I work on an application with a steady data income of 400 MB/hr. For that purpose we have setup 10 redo log groups with a size 100MB each. Therefore, we roll over a log approx. every 15min.

Because of limited disk space, we have a retention job which deletes 'old' data after a certain time. When this job is run it is doing a delete cascade based on timestamps. So far so good…

When the data removal process is running the redo log interval shortens to 15s and after 9 log rollovers we see the infamous 'Checkpoint not completed' message.

We oberserved with top and iotop how the log writer (ora_lgwr_XXXX) and database writers (ora_dbwX_XXXX) behave and found that the database writers are completely idle until the point of 'Checkpoint not complete'. The logwriter writes with MB/s and the database writers idle. Regarding the documentation the database writers start on created checkpoints and these are created after every redo log rollover.

So, why are the database writers not working until the redo logs are all full?

Shouldn't I see some significant I/O for the database writers after the first checkpoint is completed with the first redo log rollover?

We see some accumalted kBs for the two datbase writers before the 'Checkpoint not completed' message with at least 9 redo log rollovers. Afterwards, the database writers store the data with a rate of MB/s to database.

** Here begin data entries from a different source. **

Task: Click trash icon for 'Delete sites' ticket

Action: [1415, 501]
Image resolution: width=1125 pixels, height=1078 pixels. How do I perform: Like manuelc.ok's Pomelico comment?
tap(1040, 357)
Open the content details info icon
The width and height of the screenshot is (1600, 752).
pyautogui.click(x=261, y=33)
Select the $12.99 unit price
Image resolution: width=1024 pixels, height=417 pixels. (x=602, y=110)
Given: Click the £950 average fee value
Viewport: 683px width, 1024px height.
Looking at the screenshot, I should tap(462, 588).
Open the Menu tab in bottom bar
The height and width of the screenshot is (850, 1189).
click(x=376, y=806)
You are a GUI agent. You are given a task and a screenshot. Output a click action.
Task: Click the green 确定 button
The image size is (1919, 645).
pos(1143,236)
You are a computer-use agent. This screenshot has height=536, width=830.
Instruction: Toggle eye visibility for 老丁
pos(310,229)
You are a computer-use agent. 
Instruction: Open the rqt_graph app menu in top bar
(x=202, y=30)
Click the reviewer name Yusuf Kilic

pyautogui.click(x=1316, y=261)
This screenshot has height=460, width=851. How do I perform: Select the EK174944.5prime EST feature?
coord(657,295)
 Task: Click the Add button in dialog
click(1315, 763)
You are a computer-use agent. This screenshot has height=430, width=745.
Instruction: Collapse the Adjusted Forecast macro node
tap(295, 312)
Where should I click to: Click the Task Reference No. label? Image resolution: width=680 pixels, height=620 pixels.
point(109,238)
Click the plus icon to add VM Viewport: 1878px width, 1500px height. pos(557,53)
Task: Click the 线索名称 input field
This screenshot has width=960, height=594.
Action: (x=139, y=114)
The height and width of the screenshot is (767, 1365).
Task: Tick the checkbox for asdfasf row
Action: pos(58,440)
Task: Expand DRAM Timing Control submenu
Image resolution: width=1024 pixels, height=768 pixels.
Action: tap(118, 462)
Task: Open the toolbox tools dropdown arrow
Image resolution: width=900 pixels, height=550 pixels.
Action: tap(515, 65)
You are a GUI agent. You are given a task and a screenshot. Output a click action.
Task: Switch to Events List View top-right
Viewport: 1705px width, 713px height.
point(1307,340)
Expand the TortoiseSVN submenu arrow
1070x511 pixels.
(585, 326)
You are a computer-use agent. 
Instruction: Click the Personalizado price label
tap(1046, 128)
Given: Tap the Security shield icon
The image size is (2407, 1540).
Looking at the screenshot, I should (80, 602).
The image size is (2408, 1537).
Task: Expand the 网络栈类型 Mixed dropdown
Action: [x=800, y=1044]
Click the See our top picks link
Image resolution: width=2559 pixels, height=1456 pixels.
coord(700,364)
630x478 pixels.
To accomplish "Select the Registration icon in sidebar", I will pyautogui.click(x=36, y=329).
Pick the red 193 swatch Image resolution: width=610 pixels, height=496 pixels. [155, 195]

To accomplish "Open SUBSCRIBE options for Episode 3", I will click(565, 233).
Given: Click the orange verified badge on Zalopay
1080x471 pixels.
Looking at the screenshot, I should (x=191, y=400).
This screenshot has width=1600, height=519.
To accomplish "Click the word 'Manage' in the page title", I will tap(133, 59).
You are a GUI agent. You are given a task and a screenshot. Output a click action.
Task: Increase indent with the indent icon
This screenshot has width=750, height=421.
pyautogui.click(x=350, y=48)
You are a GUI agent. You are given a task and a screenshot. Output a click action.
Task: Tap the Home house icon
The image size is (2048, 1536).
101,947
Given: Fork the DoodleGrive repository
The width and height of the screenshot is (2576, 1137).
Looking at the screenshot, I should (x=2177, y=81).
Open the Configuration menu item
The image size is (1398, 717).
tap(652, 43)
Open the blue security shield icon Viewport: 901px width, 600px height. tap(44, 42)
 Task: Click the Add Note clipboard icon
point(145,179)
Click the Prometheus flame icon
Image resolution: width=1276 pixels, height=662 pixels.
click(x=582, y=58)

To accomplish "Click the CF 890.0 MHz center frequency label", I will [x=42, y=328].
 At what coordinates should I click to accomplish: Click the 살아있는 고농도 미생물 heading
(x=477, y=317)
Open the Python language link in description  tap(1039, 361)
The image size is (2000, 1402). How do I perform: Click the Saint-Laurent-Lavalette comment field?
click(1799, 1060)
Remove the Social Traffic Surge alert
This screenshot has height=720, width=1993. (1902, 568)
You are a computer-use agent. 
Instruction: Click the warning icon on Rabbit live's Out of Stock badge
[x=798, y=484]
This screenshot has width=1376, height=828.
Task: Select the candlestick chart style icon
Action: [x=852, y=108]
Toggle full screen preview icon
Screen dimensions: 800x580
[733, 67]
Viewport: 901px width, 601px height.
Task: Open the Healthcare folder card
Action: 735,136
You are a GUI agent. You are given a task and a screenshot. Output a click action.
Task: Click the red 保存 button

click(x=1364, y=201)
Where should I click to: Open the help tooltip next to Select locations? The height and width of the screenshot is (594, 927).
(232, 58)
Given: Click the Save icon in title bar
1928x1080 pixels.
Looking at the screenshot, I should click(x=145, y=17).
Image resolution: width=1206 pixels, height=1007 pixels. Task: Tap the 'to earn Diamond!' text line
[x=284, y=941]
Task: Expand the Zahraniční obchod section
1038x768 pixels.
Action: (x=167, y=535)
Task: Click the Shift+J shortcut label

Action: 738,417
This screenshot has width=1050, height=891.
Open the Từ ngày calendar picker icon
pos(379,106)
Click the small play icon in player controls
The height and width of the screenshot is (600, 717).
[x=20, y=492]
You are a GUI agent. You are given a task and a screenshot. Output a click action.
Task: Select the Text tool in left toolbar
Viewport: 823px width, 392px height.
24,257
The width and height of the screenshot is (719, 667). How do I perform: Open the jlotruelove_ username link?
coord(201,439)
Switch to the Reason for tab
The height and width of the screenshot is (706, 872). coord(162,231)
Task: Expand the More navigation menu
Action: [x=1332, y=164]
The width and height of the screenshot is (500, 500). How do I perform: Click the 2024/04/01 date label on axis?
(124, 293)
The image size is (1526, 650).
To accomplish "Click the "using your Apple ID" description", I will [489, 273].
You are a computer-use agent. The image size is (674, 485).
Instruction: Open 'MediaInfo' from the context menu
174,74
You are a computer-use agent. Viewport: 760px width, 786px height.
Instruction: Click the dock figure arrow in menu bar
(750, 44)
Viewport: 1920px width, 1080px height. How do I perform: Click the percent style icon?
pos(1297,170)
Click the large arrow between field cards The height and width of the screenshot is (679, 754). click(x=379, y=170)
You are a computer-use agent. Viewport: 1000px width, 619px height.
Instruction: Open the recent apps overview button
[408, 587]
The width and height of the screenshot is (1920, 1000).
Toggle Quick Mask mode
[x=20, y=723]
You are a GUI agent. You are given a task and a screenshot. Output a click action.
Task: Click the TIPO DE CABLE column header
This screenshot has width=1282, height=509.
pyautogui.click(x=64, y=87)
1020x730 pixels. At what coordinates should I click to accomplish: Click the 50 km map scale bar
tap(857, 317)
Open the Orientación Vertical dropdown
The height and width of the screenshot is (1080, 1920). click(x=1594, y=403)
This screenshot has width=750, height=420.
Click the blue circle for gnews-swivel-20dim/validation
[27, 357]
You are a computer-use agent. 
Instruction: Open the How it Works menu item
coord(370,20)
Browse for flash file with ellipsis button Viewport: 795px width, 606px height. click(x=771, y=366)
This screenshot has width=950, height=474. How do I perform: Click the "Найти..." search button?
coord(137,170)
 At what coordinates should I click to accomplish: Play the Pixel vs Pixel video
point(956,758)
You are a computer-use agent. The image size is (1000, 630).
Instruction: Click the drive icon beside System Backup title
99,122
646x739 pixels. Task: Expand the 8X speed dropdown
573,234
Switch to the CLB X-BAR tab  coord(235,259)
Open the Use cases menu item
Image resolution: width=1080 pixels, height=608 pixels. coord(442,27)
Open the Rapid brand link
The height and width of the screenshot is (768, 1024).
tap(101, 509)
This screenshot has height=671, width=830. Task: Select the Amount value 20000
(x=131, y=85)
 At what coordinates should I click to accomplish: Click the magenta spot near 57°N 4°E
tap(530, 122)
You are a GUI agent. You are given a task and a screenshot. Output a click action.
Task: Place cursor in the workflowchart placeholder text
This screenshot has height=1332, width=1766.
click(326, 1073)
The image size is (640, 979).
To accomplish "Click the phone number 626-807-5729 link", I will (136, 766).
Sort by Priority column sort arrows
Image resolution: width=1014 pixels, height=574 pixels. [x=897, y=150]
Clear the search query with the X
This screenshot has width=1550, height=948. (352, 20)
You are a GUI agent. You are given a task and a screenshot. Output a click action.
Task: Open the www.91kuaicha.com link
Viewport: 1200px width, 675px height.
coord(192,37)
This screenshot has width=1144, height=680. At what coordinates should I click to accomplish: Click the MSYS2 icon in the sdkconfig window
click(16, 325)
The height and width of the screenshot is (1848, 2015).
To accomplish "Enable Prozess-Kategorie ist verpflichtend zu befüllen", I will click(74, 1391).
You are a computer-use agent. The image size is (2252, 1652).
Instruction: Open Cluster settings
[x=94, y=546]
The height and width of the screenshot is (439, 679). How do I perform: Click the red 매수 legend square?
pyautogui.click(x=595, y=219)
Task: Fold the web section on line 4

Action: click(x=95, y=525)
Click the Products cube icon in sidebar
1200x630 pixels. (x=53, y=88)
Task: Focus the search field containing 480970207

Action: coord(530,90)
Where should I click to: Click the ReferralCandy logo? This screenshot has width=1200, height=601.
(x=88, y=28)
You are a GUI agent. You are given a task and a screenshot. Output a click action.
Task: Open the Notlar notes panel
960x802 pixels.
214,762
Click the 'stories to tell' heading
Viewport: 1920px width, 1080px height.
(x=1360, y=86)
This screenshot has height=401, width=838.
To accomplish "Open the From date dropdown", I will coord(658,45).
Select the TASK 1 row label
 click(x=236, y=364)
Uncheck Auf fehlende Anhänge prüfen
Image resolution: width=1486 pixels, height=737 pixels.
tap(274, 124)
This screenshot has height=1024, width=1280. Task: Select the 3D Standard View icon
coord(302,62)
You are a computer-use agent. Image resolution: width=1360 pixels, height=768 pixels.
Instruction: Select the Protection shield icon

Can the database writer processes made more aggressive? Idealy depending on the amount of data pending in the redo logs? I do not need to have every byte integrated into database files immeditially, but when a lot of data is pending in the database buffer cache (and the redo logs are still active) and a lot of data is coming in, there should be a mechanism to drive the database writers to a higher performance?

Metadata:

  • 8 vCPUs
  • 56 GB RAM
  • Oracle 11.2.0.3
  • log_checkpoint_interval=0
  • log_checkpoint_timeout=1800
  • db_writer_processes=1
  • 10 redo log groups, 100MB each
  • 1 1TB parition via iSCSI for all data (oradata)

Best Answer

I guess you could play with the fast_start_io_target and log_checkpoint_timeout initialization parameters to entice database writers to write out dirty blocks more aggressively. Unless your redo logs are on a different I/O path from your data files, you are unlikely to see any benefits from this though, because both log and database writers will compete for the same I/O bandwidth. A better choice, as others have mentioned, would be to increase the size of your redo logs to accommodate long-running transactions.